Rosyjski dyplomata z misji ONZ w Kosowie (UNMIK) Michaił Krasnoszczokow, który zdaniem władz w Kosowie brał udział we wtorkowych zamieszkach, został uznany w piątek przez władze w Prisztinie za persona non grata.

Krasnoszczokow został zatrzymany we wtorek - wraz z innym członkiem UNMIK - przez kosowską policję podczas operacji przeciwko przestępczości zorganizowanej w północnej, zamieszkanej głównie przez Serbów części kraju; następnie, po apelach ze strony Moskwy i UNMIK, został uwolniony i, jako że odniósł rany, trafił do szpitala.

Kosowskie władze, które wcześniej domagały się od UNMIK zniesienia immunitetu dyplomatycznego Rosjanina, ogłosiły w piątek, że nie życzą sobie, by Krasnoszczokow przebywał na terytorium Kosowa.

Premier tego kraju Ramush Haradinaj na Facebooku poinformował, że dyplomata jest podejrzewany "o działania przeciwko porządkowi konstytucyjnemu w Kosowie, uniwersalnym wartościom, pokojowi i stabilności". Dlatego też "nakazano mu opuszczenie terytorium Kosowa" - poinformował szef rządu, precyzując, że decyzja wchodzi w życie z efektem natychmiastowym.

W czwartek UNMIK informowała, że Krasnoszczokow przebywa w szpitalu w Belgradzie.

Zdaniem władz Serbii i Rosji operacja kosowskiej policji była prowokacją. Rosyjska dyplomacja odniosła się również do piątkowej decyzji Prisztiny. "Działanie kosowskich władz jest rozpatrywane jako kontynuacja jawnej linii zaostrzania stosunków między narodami w kraju, lekceważenie międzynarodowych norm kontaktów dyplomatycznych" - oświadczył MSZ Rosji w piątkowym komentarzu. Ten ruch będzie miał daleko idące skutki - dodano.
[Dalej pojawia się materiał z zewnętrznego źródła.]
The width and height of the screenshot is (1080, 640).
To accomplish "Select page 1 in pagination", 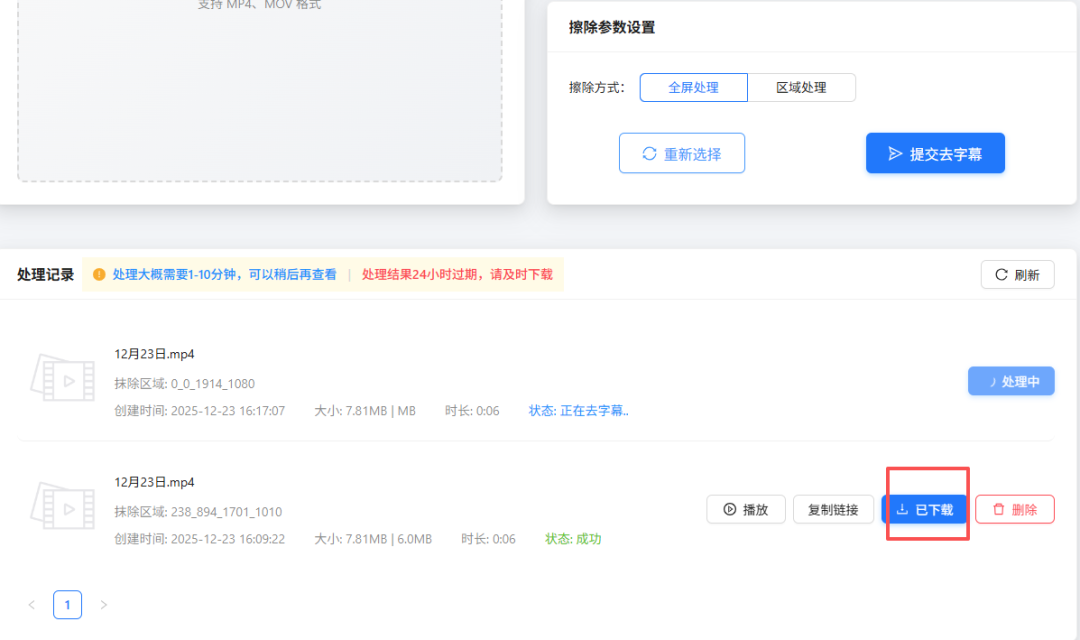I will coord(67,605).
Zdaniem władz Serbii działania kosowskiej policji na północy mają na celu zastraszanie tamtejszych Serbów. Natomiast kosowska policja utrzymuje, że operacja była rezultatem trwającego od miesięcy śledztwa dotyczącego grup przestępczych zamieszanych w przemyt, nadużywanie władzy, nielegalny handel i łapownictwo. Premier Haradinaj zapewniał, że operacja była prowadzona wyłącznie przeciwko przestępczości zorganizowanej.
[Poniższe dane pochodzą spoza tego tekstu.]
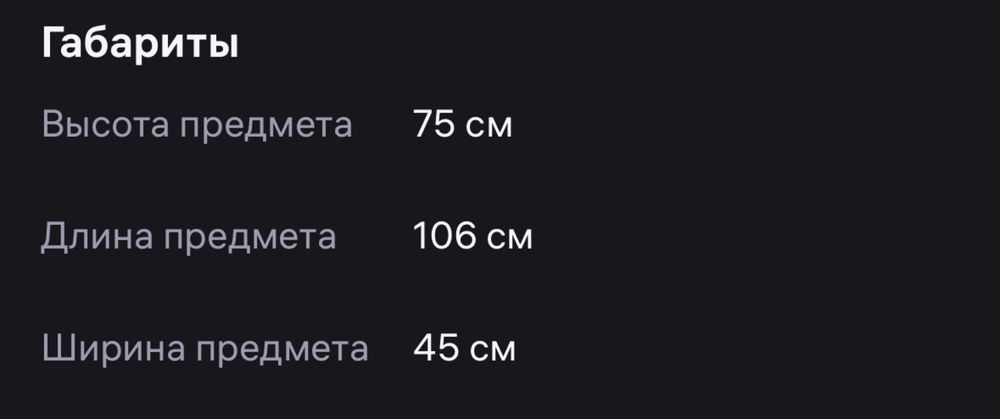The height and width of the screenshot is (419, 1000).
Task: Click the 75 см height value
Action: pos(462,124)
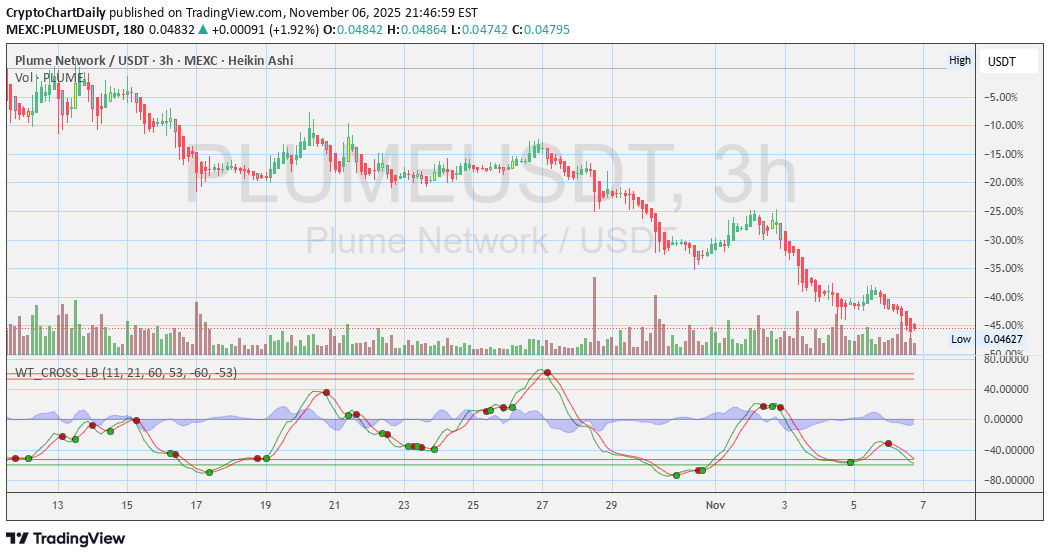Screen dimensions: 1050x557
Task: Click the '27' date label on time axis
Action: [543, 505]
Kosowscy policjanci w czasie operacji napotkali opór, zwłaszcza w mieście Zubin Potok, gdzie aresztowali lokalnego komendanta policji, Serba. Rannych od kul zostało dwóch policjantów. W sumie podczas operacji policyjnej aresztowano wielu funkcjonariuszy policji, w tym kosowskich Serbów, podejrzanych głównie o przemyt.

W reakcji swe wojsko i policję w stan pełnej gotowości postawiła Serbia, a jej prezydent Aleksandar Vuczić ostrzegał, że Belgrad zareaguje, jeśli kosowska policja nie zostanie z północy Kosowa wycofana.

Normalizacja stosunków między Serbią i Kosowem jest głównym warunkiem powodzenia negocjacji akcesyjnych z Unią Europejską, prowadzonych w ślimaczym tempie od 2014 roku.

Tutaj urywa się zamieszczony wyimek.